• Requirement: Copy all lines holding the word "screenshot" from the entries.

━━━ Task data

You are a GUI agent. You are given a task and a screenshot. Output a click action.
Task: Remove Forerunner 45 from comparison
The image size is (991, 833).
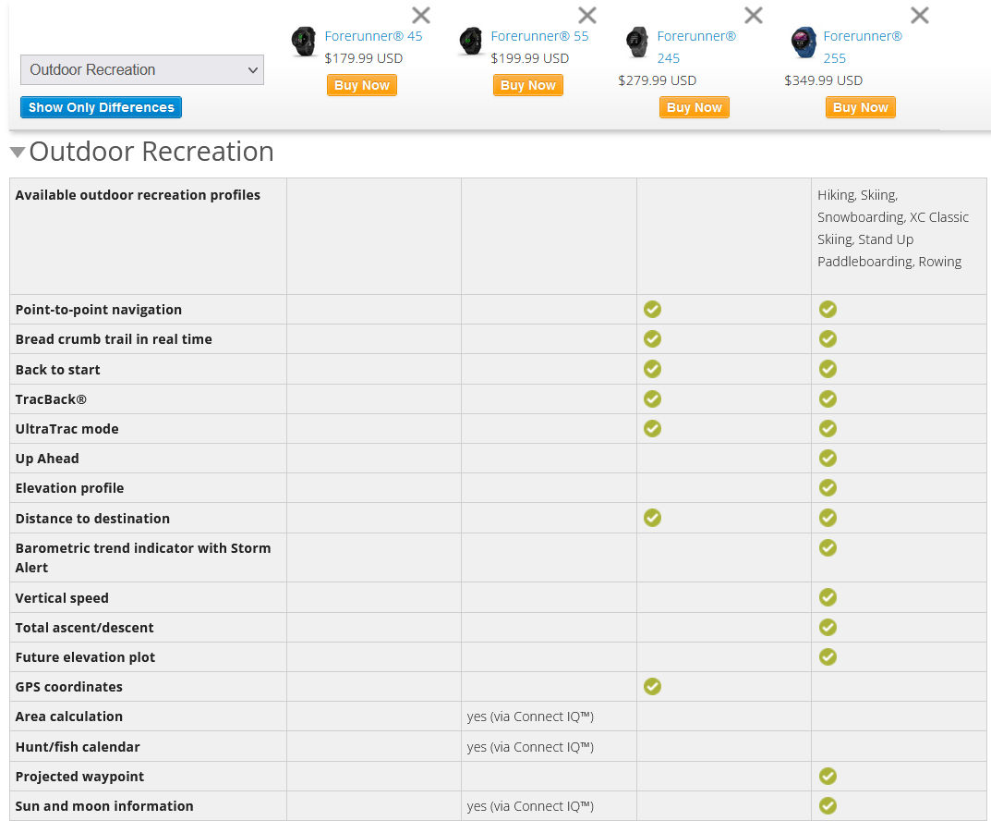pos(420,15)

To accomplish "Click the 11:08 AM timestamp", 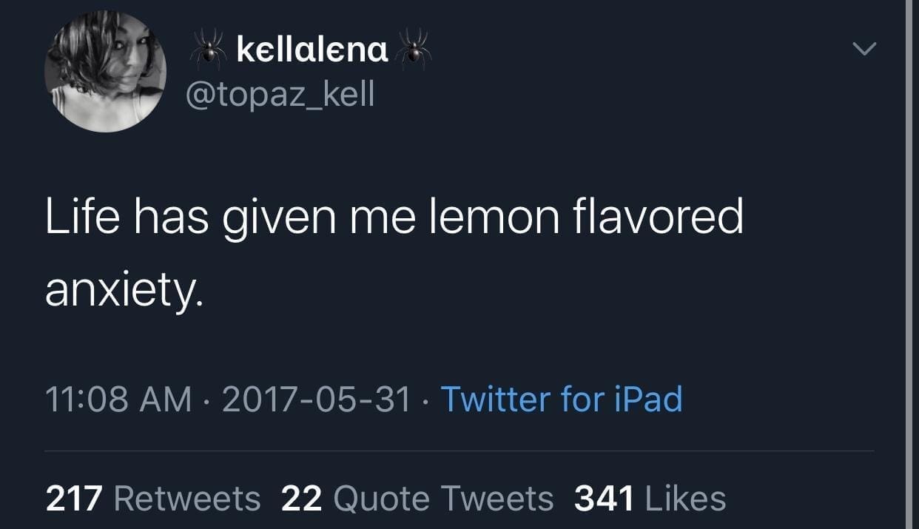I will (118, 400).
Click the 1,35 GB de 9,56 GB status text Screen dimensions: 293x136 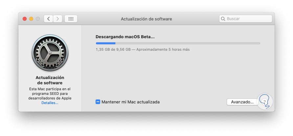(143, 50)

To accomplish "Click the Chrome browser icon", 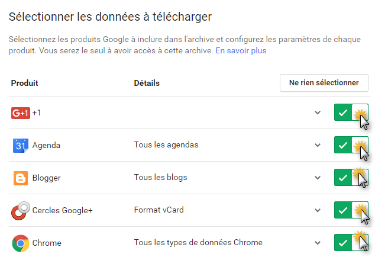I will click(20, 243).
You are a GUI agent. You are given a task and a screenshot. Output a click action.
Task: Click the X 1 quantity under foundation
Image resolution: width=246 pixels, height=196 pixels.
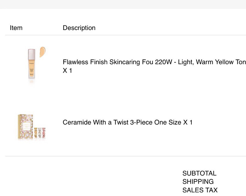click(68, 71)

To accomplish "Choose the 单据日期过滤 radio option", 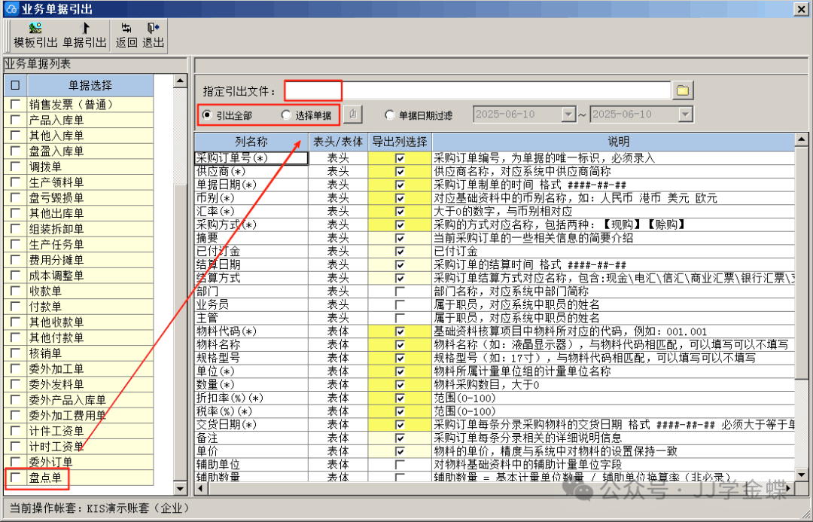I will coord(389,115).
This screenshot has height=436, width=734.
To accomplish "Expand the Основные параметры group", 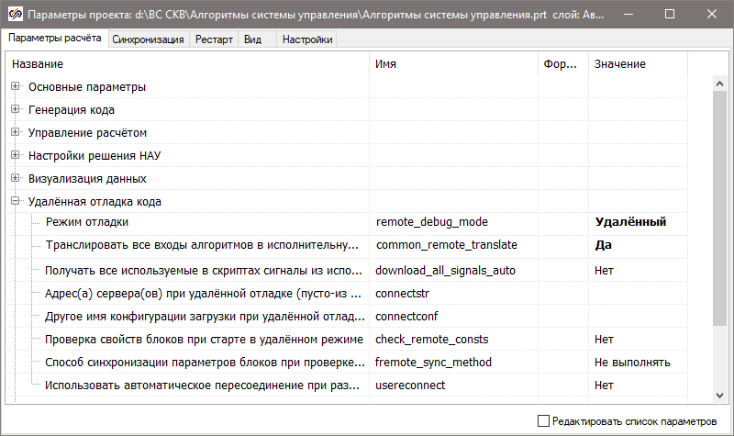I will click(16, 86).
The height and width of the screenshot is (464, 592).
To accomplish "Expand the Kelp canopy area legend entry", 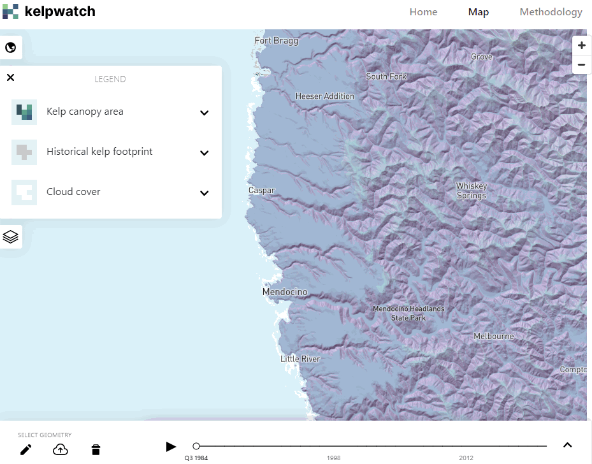I will (x=204, y=113).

━━━━━━

• Output of the exercise:
You are a GUI agent. You are given a task and a screenshot. Output a click action.
You are a GUI agent. You are given a task and a screenshot. Output a click action.
This screenshot has height=436, width=734.
The height and width of the screenshot is (464, 592).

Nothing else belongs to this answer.